Microsoft wants to boost Xbox video streaming by making it free

Xbox 360 and Xbox One owners who want to stream Netflix (s nflx) through the game console won’t need to pay for an Xbox Live Gold membership anymore: Microsoft (S MSFT) introduced a number of changes to its Xbox Live Gold subscription service Tuesday, with the most notable change being that entertainment apps like Netflix, Hulu Plus and HBO Go can now be used by anyone, regardless of whether they pay $40 a year for the Gold subscription level or not.

Previously, these apps were only available to paying members. Microsoft also announced Tuesday that it is now selling the Xbox One for $400 without the Kinect sensor, which represents a departure from previous requirements that the Kinect would always be included with the Xbox One.

Making entertainment apps available for free should help Microsoft boost online video viewing on the game console and possibly catch up with competitors. Sony’s PlayStation has traditionally seen more Netflix streaming than the Xbox. Microsoft executives used to argue that this was because the Xbox offered a wider variety of entertainment apps, but the extra Live Gold fee likely stopped users from making use of Netflix on the game console as well.

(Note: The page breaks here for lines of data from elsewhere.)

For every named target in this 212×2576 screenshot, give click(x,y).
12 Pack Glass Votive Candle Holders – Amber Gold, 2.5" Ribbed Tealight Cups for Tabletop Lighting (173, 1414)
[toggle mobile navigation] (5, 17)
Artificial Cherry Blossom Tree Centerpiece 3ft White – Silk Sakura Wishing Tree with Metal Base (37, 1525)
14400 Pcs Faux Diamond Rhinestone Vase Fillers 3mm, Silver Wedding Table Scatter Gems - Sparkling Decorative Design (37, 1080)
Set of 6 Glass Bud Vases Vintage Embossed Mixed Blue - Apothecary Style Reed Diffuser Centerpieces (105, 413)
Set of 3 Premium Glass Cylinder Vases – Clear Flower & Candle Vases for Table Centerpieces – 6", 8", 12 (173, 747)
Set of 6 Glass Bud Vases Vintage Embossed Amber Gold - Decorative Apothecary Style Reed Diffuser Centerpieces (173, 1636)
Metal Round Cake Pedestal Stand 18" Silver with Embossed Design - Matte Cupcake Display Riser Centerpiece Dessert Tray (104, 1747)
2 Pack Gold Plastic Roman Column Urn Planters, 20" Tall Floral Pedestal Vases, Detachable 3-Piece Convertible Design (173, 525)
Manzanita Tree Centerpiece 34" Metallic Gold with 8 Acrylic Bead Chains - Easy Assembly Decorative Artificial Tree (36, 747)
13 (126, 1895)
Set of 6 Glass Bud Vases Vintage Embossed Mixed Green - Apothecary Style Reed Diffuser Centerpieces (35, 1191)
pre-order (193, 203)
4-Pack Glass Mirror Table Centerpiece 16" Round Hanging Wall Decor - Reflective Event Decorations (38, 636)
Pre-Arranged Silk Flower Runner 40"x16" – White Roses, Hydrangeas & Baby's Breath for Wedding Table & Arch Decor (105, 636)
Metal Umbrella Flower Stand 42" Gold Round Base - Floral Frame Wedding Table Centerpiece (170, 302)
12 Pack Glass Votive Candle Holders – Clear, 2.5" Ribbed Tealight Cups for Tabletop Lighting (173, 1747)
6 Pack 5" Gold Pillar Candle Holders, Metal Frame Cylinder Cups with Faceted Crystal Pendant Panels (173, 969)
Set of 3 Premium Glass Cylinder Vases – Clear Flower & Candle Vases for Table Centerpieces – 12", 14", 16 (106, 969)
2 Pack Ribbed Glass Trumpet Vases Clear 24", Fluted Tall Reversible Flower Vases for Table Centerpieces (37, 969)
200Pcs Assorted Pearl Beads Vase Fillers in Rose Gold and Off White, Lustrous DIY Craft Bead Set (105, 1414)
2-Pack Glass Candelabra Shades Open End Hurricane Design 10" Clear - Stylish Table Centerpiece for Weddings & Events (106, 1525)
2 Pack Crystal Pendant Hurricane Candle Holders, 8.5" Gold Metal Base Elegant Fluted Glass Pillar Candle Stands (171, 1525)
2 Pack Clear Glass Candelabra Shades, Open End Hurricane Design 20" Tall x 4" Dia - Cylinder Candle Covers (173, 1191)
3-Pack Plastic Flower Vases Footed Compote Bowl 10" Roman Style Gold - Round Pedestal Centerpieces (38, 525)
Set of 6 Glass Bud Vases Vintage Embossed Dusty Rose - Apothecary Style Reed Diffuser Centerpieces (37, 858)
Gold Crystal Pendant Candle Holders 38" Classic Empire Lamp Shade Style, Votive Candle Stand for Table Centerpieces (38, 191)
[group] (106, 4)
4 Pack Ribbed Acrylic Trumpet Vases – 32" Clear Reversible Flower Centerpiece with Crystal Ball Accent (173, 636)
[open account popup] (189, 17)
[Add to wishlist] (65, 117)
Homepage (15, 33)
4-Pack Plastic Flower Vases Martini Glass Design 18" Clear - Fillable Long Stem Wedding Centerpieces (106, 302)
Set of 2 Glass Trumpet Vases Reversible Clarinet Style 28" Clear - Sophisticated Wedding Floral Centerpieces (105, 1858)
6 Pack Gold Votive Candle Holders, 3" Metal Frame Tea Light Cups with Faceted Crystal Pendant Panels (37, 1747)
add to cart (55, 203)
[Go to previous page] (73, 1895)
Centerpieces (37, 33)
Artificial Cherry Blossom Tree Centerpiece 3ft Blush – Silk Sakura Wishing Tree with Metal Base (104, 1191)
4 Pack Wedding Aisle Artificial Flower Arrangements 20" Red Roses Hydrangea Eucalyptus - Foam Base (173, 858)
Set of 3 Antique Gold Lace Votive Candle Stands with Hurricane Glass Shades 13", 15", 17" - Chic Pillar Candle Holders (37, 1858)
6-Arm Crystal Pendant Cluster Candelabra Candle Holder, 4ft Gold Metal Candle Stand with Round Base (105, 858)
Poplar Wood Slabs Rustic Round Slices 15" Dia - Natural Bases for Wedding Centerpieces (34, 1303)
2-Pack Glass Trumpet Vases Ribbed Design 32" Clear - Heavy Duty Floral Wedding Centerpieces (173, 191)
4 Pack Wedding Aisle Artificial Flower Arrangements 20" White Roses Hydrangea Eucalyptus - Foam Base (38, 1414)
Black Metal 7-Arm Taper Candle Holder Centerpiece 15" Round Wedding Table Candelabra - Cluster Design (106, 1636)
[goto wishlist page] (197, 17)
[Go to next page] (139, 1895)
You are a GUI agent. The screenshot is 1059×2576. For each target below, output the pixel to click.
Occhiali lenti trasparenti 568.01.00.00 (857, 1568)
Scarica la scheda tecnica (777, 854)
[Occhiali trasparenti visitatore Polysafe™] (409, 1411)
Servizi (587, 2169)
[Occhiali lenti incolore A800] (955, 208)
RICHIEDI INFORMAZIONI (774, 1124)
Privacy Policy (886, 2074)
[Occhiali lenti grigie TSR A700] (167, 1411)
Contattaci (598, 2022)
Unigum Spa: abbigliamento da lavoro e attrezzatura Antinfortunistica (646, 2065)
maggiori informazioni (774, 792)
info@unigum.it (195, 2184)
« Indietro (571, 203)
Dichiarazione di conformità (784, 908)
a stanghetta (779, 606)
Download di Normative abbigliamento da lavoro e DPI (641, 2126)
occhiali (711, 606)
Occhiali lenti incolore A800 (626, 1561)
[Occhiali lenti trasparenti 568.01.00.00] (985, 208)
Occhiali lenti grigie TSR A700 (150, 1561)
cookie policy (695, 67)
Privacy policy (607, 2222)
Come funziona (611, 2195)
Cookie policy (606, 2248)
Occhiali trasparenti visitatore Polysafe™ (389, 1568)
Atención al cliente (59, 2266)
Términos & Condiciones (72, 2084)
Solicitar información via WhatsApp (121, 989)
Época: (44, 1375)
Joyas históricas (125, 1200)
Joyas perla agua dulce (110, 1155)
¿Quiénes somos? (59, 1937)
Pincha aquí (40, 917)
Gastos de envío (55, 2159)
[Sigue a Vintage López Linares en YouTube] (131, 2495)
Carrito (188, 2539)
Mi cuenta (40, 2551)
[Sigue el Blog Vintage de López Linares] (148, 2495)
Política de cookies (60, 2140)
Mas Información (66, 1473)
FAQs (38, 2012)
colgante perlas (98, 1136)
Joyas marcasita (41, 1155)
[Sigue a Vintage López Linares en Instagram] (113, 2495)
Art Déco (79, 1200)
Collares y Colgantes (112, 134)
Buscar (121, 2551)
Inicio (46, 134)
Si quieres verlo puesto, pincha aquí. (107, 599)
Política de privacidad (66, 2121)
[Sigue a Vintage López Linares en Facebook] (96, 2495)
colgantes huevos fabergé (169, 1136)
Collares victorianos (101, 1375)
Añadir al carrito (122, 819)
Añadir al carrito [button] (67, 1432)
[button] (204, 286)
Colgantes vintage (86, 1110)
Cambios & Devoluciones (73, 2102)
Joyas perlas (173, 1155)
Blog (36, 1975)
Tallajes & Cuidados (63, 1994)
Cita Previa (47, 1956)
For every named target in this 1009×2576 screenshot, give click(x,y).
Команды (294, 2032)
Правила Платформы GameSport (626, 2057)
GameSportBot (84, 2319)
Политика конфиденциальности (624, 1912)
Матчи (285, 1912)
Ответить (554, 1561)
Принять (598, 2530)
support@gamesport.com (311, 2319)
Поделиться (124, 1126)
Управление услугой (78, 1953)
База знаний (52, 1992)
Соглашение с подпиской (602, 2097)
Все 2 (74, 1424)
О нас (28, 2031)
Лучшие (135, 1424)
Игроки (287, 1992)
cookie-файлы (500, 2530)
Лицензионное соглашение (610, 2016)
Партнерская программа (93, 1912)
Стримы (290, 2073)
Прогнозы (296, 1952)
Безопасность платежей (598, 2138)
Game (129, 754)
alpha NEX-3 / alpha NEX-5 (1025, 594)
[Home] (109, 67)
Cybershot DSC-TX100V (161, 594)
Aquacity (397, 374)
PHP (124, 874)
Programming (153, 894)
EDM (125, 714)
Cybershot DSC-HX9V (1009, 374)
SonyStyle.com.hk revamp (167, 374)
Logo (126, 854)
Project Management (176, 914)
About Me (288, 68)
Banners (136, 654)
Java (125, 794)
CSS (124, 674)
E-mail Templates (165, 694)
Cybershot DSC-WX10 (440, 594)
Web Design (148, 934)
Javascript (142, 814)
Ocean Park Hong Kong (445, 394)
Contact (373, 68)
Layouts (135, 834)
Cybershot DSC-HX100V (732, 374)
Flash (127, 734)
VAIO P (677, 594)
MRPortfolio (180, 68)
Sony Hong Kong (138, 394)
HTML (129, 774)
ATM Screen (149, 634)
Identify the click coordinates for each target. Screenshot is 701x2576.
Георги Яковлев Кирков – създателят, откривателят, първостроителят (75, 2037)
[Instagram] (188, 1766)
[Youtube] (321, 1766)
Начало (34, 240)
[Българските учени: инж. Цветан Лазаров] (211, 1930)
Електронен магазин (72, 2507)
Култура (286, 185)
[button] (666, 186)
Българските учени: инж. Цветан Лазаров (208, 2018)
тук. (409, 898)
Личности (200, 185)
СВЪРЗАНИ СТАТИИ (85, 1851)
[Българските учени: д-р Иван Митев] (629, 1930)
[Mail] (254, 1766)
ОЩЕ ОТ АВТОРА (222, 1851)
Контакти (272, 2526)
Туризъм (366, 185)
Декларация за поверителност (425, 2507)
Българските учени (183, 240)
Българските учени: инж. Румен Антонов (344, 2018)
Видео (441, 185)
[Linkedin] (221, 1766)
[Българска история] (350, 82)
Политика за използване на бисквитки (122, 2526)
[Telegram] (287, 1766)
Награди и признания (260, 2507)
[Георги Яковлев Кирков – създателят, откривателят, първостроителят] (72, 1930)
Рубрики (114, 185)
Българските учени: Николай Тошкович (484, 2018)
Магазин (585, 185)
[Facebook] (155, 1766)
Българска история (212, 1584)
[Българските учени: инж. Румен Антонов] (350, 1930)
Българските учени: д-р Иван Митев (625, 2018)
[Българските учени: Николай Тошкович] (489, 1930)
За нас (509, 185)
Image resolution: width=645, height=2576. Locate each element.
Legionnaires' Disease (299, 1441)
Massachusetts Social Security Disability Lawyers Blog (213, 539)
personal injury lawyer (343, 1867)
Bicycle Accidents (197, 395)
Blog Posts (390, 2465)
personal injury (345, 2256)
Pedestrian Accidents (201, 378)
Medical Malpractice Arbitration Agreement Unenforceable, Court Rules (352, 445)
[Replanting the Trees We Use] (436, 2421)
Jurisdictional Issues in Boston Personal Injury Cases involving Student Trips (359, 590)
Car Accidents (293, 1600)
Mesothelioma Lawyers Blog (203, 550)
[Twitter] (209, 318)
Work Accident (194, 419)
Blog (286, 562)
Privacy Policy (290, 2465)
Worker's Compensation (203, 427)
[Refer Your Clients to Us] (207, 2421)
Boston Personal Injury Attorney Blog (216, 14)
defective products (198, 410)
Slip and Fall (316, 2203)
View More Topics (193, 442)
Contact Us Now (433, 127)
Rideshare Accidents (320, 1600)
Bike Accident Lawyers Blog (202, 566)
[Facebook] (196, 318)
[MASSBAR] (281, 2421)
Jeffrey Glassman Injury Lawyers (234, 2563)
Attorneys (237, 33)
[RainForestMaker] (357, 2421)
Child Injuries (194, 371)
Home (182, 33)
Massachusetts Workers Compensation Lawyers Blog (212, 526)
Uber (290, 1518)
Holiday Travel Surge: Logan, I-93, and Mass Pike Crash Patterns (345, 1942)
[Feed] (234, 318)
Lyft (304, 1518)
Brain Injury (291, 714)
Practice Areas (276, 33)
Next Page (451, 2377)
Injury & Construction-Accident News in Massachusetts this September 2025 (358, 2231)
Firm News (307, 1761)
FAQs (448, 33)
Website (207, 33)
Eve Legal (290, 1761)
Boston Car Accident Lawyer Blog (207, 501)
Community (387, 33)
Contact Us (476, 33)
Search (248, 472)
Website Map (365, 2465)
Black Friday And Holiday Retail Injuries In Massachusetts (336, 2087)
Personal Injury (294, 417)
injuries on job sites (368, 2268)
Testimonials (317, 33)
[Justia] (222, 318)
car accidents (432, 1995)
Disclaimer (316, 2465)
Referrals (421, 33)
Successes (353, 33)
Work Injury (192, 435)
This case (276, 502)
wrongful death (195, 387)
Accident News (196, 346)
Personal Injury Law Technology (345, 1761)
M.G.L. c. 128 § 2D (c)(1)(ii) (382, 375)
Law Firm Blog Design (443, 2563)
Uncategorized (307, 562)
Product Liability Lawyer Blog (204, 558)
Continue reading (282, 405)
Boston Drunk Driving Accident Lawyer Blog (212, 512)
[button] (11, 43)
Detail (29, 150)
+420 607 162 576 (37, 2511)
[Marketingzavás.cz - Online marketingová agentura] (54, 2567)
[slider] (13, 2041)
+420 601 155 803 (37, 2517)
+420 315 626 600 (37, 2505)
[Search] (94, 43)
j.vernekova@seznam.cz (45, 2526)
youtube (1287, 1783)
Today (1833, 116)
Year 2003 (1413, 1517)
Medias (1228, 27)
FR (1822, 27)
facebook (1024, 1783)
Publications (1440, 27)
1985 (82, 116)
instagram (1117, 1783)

The question now is what the policy change means for Microsoft’s original content. The company has been investing in a number of titles, including a Halo TV series as well as a documentary series that includes the search for long-lost E.T. game cartridges in a landfill in New Mexico. It looks like Microsoft doesn’t quite know yet how much of that content is going to be available without an Xbox Live subscription. Asked about it, a Microsoft spokesperson sent me the following statement:

“We’re still determining what makes sense as an economic model for Xbox Originals. What’s important is making sure we deliver real value for our customers. We will share more soon.”